Framework functions you need for this assignment

Image:

• image.pixel(x,y) returns the ColorRGBA8 color for pixel x,y of a Image image.

• image.pixel(x,y) = c sets the pixel to a ColorRGBA8 color c. The top left pixel is (0,0), not the bottom left pixel.

• image.width() and image.height() return the width and height of the image.

• image.scanline(y) returns a pointer to the array of ColorRGBA8 pixel data for row y. That pointer points to the pixel (0,y). If you have a pointer to a pixel ColorRGBA8* pix, the next pixel in the row is pix+1 and the next pixel in the column is pix+image.width(). Therefore, the pointer to the first pixel in column x is image.scanline(0)+x. By keeping track of the stride between pixels, you can write general functions that iterate over either rows or columns. Such a function would take a pointer to the first pixel, the stride between pixels, and the number of pixels. This can substantially reduce the amount of code you need to write when you only need to iterate over an image’s rows or columns, as opposed to iterating over a square region. The code will also run faster. For an example of how to use these methods, see the greyscale() function.

• Image( width, height ) creates a blank image full of undefined ColorRGBA8 pixels. Image( width, height, color ) creates an image filled with the given ColorRGBA8 color. Set pixel values via .pixel() or .fill().

• Image(image).flip().mirror() returns a copy of image mirrored horizontally and vertically.

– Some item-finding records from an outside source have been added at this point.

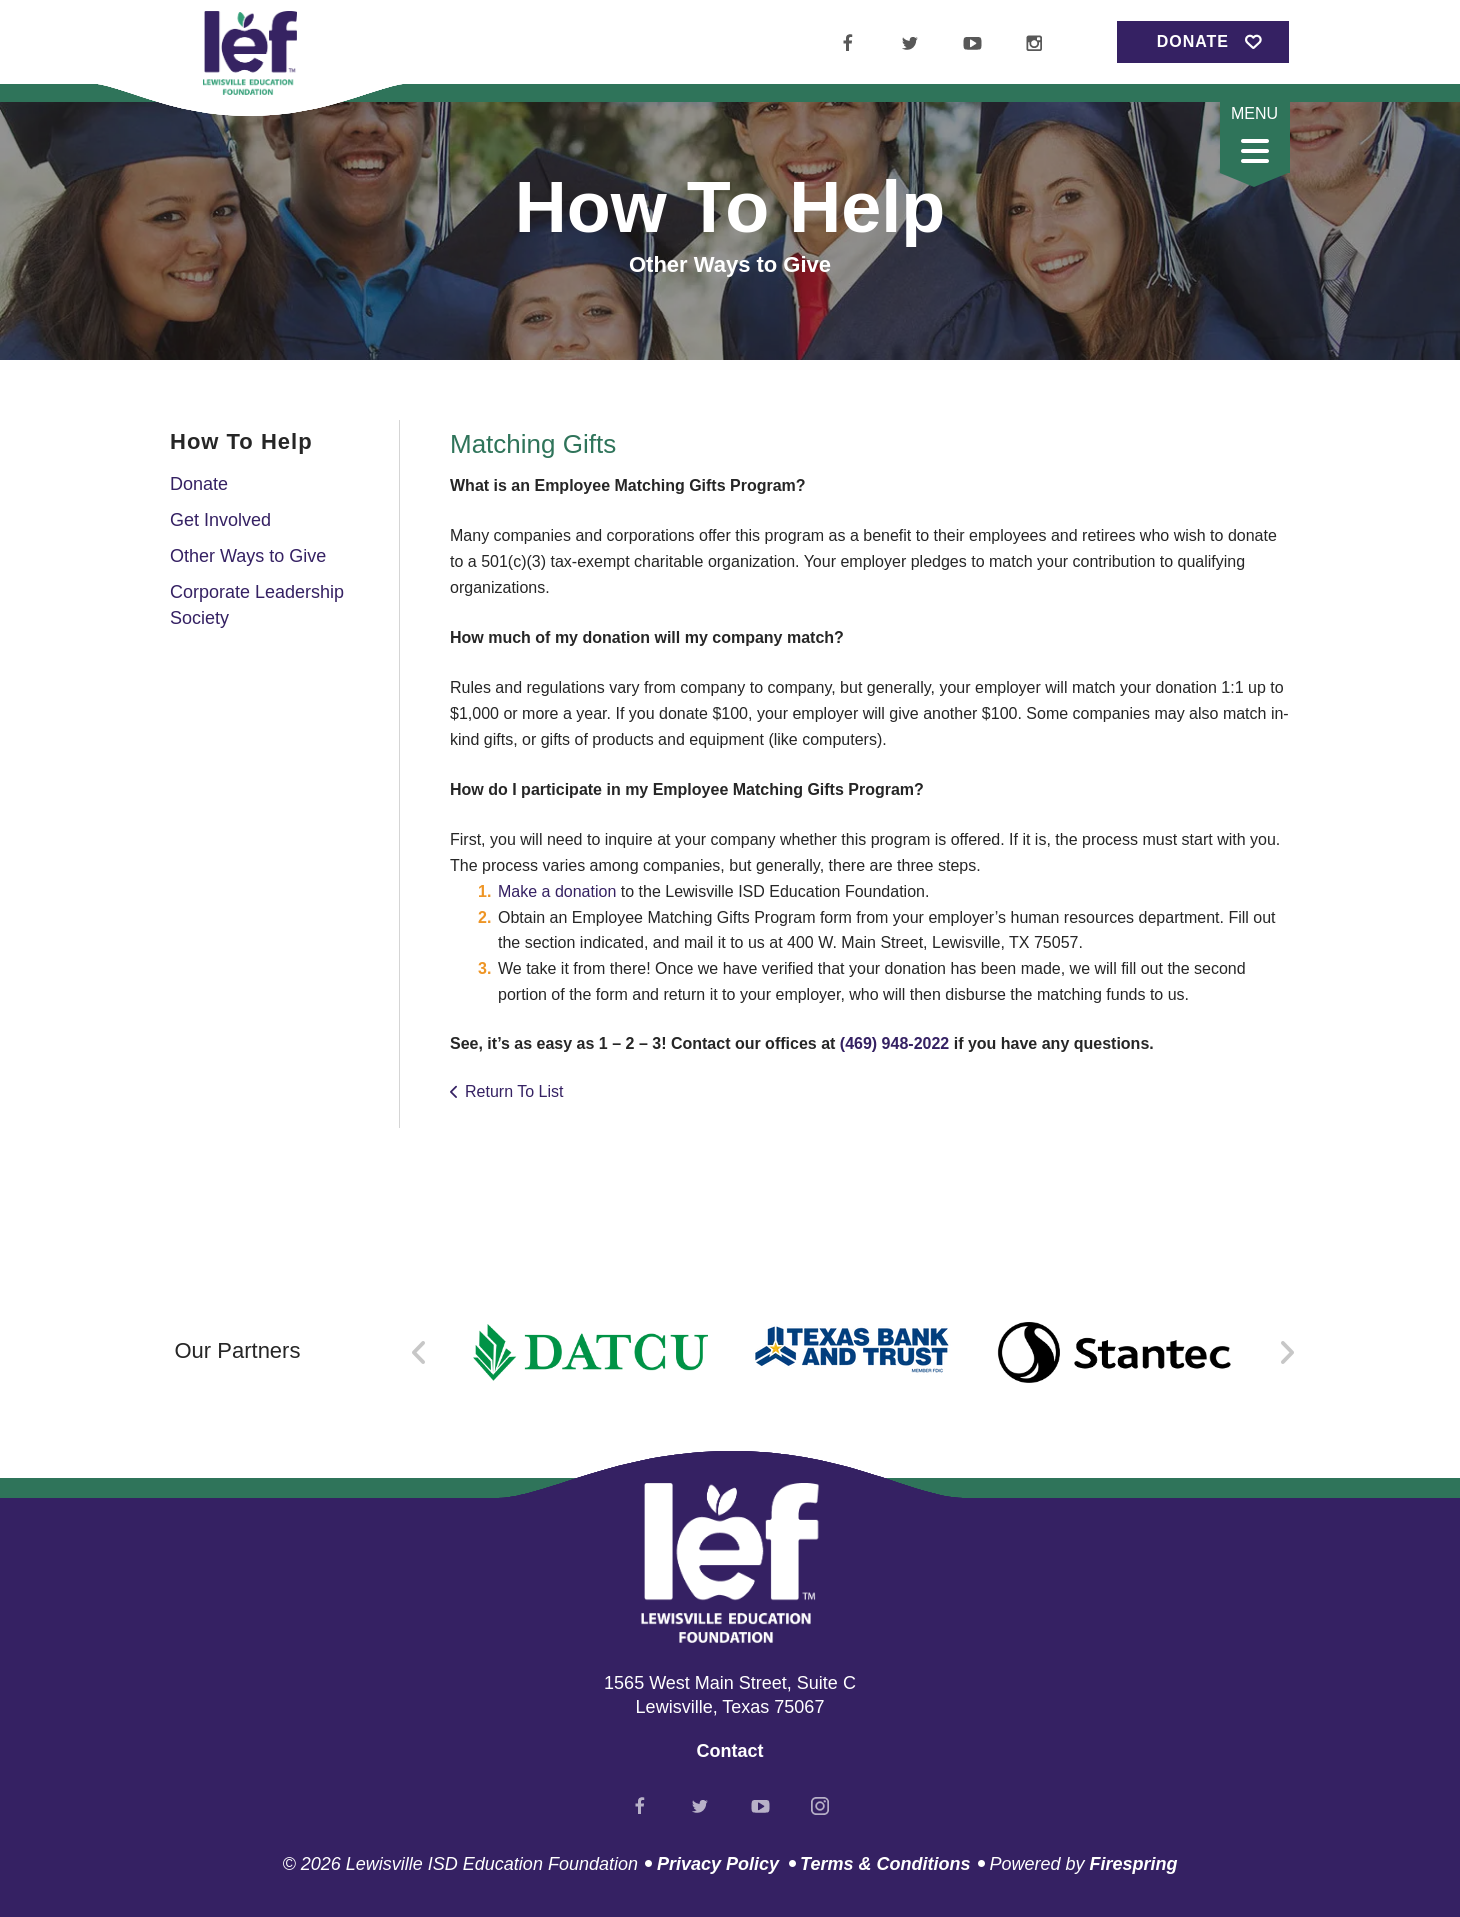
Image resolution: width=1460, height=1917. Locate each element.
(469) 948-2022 (894, 1043)
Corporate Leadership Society (257, 604)
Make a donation (557, 891)
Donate (1193, 41)
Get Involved (220, 520)
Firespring (1133, 1864)
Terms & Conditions (885, 1864)
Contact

sqrt(x), std::min(a,b), std::max(a,b), lround(x), floor(x), ceil(x). These are part of C’s math.h (in C++ included as <cmath>) and C++’s <algorithm>. You will find them useful. Note that std::min and std::max require both parameters to have the exact same type. If not, you will get a very long compiler error since they are generic functions written using C++ templates.

ColorRGBA8 To get the red, green, blue, and alpha components of a ColorRGBA8 color c as 8-bit values, use c.r, c.g, c.b, and c.a. In this assignment, we are ignoring alpha. To create an RGB ColorRGBA8 color, use ColorRGBA8( red, green, blue ) with 8-bit parameters. Each of the parameters should be an integer number in the range [0,255], inclusive. Note that ColorRGBA8 is a 4-byte struct; some packages instead use a typedef for an unsigned int and then perform bitwise manipulation to store the appropriate bytes.